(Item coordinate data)

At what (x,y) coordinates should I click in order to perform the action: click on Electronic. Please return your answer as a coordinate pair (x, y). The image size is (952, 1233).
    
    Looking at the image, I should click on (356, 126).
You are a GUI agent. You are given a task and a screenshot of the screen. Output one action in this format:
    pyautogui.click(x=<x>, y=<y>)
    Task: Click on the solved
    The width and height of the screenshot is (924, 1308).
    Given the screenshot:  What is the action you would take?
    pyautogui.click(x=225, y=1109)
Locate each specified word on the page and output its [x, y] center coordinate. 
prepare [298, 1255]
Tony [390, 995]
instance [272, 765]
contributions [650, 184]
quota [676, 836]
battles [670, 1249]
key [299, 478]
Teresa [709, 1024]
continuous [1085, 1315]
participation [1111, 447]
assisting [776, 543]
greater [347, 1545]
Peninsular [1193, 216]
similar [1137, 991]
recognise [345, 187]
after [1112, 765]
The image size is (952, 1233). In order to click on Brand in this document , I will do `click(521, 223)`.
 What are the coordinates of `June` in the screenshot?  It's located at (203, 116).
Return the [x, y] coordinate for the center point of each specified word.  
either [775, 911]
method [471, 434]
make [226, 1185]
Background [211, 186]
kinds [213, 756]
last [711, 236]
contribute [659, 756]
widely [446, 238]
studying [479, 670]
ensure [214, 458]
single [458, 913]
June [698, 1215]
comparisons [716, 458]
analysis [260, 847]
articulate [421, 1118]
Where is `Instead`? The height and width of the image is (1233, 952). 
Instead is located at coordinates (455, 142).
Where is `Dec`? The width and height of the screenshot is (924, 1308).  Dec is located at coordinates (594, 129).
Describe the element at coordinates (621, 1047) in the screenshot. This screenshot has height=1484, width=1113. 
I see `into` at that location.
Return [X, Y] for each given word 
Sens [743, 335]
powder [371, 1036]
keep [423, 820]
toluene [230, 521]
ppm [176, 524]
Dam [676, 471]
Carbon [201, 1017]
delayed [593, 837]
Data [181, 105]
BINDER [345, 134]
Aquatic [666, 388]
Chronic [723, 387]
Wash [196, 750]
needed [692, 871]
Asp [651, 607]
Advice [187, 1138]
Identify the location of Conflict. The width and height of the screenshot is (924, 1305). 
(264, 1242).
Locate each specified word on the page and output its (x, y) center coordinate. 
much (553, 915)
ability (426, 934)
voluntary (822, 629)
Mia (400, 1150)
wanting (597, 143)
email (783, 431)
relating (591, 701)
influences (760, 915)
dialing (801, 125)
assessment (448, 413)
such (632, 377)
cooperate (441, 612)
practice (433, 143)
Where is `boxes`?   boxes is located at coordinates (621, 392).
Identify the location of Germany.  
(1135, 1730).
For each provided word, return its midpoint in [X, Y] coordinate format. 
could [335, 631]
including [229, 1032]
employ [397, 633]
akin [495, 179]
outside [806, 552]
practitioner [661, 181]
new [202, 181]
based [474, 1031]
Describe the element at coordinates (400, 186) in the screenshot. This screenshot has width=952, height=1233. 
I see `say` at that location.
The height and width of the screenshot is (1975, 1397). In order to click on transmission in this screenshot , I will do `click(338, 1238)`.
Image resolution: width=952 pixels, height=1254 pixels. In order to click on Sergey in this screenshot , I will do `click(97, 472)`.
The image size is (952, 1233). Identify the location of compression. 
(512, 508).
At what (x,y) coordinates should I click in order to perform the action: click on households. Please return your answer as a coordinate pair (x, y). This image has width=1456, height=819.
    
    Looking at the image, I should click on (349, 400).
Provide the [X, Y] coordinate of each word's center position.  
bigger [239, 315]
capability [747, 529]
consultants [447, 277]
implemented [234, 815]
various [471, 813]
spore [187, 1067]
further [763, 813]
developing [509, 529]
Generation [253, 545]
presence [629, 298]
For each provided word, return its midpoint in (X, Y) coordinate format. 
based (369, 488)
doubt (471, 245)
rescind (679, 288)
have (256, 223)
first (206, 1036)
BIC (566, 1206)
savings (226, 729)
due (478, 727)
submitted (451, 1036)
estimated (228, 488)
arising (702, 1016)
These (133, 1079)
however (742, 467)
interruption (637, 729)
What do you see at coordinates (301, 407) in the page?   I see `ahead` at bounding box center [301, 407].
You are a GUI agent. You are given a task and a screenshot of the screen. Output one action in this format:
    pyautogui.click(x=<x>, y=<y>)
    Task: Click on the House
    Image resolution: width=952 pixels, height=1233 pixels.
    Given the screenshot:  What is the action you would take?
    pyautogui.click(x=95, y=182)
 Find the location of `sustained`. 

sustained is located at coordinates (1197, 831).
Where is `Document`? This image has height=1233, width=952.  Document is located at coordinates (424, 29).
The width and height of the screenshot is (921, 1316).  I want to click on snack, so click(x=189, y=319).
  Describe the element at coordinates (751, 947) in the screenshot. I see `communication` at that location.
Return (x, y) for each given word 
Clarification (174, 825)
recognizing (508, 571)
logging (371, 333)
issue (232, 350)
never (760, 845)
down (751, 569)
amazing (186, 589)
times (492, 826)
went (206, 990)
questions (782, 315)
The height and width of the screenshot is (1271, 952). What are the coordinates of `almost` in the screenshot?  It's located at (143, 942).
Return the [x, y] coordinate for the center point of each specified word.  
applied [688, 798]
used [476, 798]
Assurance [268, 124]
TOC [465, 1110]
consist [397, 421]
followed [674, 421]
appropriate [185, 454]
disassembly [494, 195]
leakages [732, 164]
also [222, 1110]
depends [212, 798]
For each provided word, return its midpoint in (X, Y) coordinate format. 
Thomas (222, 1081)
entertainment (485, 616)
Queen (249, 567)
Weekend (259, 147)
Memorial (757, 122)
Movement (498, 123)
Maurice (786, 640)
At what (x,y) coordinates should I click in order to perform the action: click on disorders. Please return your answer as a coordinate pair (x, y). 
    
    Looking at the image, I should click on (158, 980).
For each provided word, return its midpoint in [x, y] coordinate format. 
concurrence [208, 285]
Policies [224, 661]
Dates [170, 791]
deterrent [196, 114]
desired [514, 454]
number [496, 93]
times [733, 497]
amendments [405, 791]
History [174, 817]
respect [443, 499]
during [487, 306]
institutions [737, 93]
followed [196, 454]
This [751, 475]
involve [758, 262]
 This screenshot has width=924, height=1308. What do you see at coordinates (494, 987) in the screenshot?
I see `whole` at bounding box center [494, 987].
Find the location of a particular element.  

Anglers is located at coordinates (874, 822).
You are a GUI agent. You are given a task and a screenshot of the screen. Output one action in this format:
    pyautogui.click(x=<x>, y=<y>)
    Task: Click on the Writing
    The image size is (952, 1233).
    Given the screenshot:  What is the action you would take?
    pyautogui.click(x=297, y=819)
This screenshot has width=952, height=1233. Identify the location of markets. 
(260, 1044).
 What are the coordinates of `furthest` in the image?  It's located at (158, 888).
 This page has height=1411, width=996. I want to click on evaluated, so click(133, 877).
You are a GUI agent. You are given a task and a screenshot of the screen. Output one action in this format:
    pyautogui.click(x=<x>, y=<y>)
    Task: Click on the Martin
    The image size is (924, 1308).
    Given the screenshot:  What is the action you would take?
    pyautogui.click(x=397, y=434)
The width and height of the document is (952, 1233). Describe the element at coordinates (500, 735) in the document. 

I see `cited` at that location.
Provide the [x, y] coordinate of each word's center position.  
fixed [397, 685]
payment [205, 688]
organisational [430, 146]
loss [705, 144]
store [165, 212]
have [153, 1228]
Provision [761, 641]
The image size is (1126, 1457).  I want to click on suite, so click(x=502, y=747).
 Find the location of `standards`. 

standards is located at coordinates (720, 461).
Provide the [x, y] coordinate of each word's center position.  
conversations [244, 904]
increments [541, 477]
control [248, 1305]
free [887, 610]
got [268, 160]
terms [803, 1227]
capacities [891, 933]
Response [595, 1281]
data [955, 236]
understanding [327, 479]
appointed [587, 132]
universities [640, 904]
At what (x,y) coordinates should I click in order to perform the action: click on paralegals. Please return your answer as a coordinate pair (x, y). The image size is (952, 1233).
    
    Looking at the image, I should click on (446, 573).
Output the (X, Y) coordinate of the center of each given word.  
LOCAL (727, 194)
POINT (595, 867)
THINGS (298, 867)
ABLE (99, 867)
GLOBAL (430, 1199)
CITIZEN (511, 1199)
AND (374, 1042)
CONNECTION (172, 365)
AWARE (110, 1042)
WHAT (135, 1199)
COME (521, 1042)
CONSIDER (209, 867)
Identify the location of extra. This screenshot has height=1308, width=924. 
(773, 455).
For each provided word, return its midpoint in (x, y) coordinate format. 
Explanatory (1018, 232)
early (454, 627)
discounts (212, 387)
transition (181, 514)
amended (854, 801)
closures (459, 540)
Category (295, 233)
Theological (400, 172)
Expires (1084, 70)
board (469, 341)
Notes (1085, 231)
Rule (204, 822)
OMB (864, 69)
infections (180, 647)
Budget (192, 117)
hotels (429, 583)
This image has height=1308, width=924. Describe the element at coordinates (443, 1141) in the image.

▶ WHAT IS EXPECTED
Repeat the entries from the line with "have (256, 223)" up to and including the line with "sustained is located", unchanged.

▶ TASK ANSWER
have (256, 223)
first (206, 1036)
BIC (566, 1206)
savings (226, 729)
due (478, 727)
submitted (451, 1036)
estimated (228, 488)
arising (702, 1016)
These (133, 1079)
however (742, 467)
interruption (637, 729)
What do you see at coordinates (301, 407) in the page?   I see `ahead` at bounding box center [301, 407].
You are a GUI agent. You are given a task and a screenshot of the screen. Output one action in this format:
    pyautogui.click(x=<x>, y=<y>)
    Task: Click on the House
    Image resolution: width=952 pixels, height=1233 pixels.
    Given the screenshot:  What is the action you would take?
    pyautogui.click(x=95, y=182)
 Find the location of `sustained`. 

sustained is located at coordinates (1197, 831).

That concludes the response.